Un dialogue d’esprits et d’architectures

A travers une scénographie recherchée, autour de l’ouvrage de Jérôme Poret, entouré d’œuvres d’artistes comme Martine Aballéa, Chloé Dugit-Gros et Olivier Morvan enrichi des gravures de Giovanni Battista Piranesi et d’un paysage sonore et musical créé à l’occasion par Laurent Paulré, l’exposition nous embarque dans un voyage intemporel, nous transpose à une époque lointaine où d’anciennes photos, objets, références, sons et songes, prennent forme dans un monde imaginaire où deux esprits se rencontrent, se dévoilent et conversent sous nos regards éperdus, absents mais toujours alertes. Comme dans une séance de spiritisme, le passé se mêle au présent, nous sommes tantôt chez Sarah tantôt chez Ferdinand ou quelque part entre San Jose et Hauterives, dans un monde où deux architectures fantastiques prennent petit à petit corps et se vissent dans leur présent. Sauf que, comme le passé, le présent de l’un n’est pas comme le présent de l’autre. La maison hantée de Sarah Winchester, conçue par la riche héritière, construite pas des ouvriers est très différente du Palais Idéal, conçu et construit pierre par pierre par le fils d’ouvrier, le Facteur Cheval. Pourtant, ressemblant à l’étrange Cathédrale engloutie de Vieira da Silva les deux constructions, aussi réelles que concrètes continuent, jusqu’à nos jours, à entretenir leur mystère tout en imposant leur existence.

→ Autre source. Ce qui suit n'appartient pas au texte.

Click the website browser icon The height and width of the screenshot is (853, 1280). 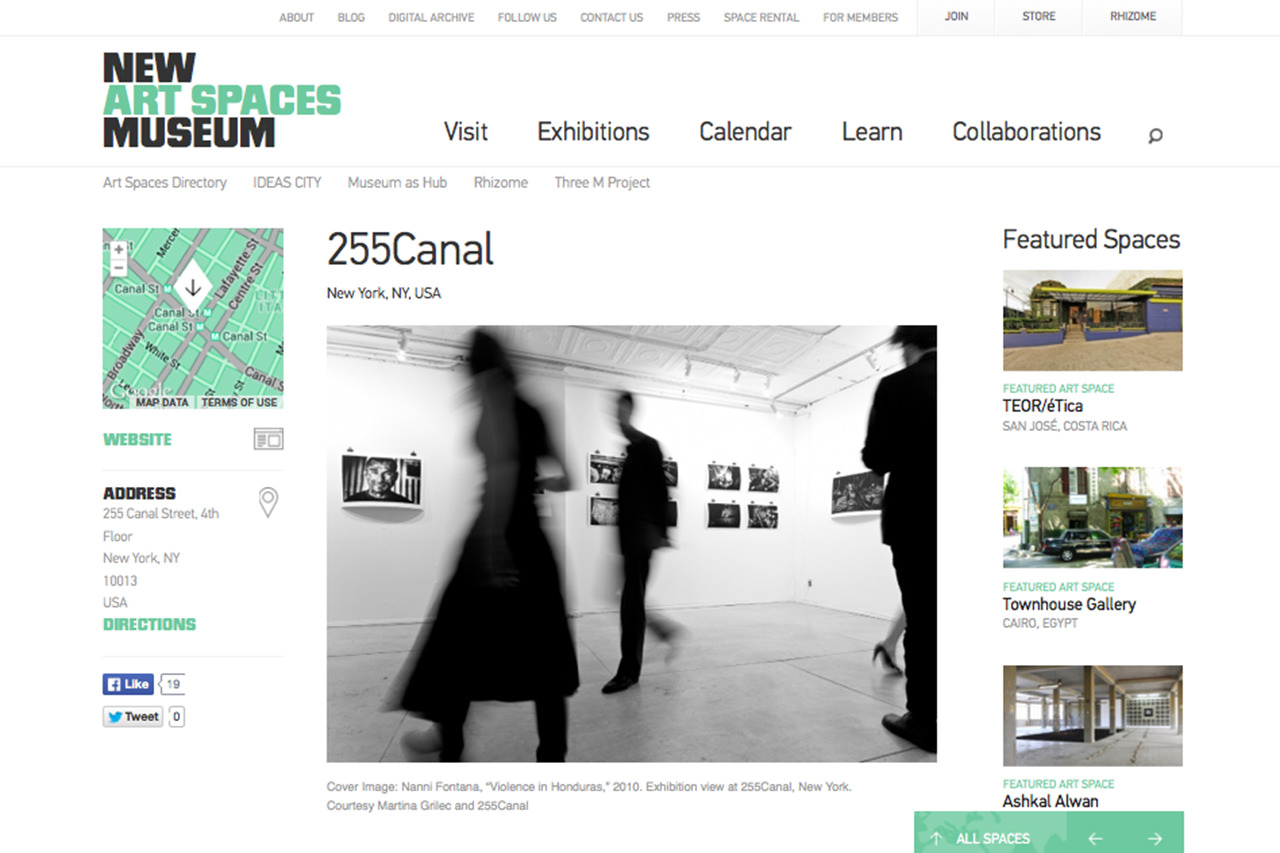click(x=268, y=439)
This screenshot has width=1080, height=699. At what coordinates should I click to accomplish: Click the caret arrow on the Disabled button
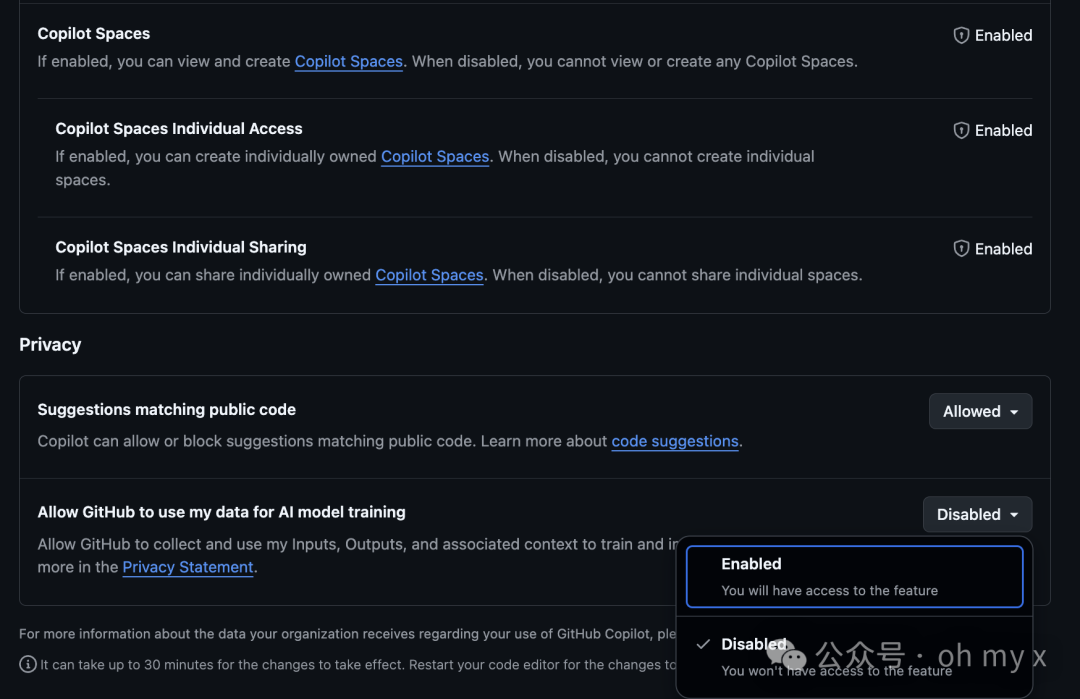pyautogui.click(x=1013, y=514)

Jusqu’au bout de la passion

Franz Kafka n’avait pas jugé nécessaire de terminer « Le Château », Sarah Winchester et Ferdinand Cheval sont allés jusqu’au bout de leur passion, avec chacun, une œuvre complète qui attire même chez certains la pâmoison. Aujourd’hui, dans le modeste musée du Palais Idéal, deux destinées riches en rebondissements se mettent à nue, Sarah et Ferdinand ne sont plus là pour nous parler de leurs œuvres, malgré tout, certains énigmes se devinent et d’autres restent à jamais dissimulés. L’exposition Sarah Winchester et Ferdinand Cheval, architectes de l’étrange est à découvrir jusqu’au 14 janvier 2024.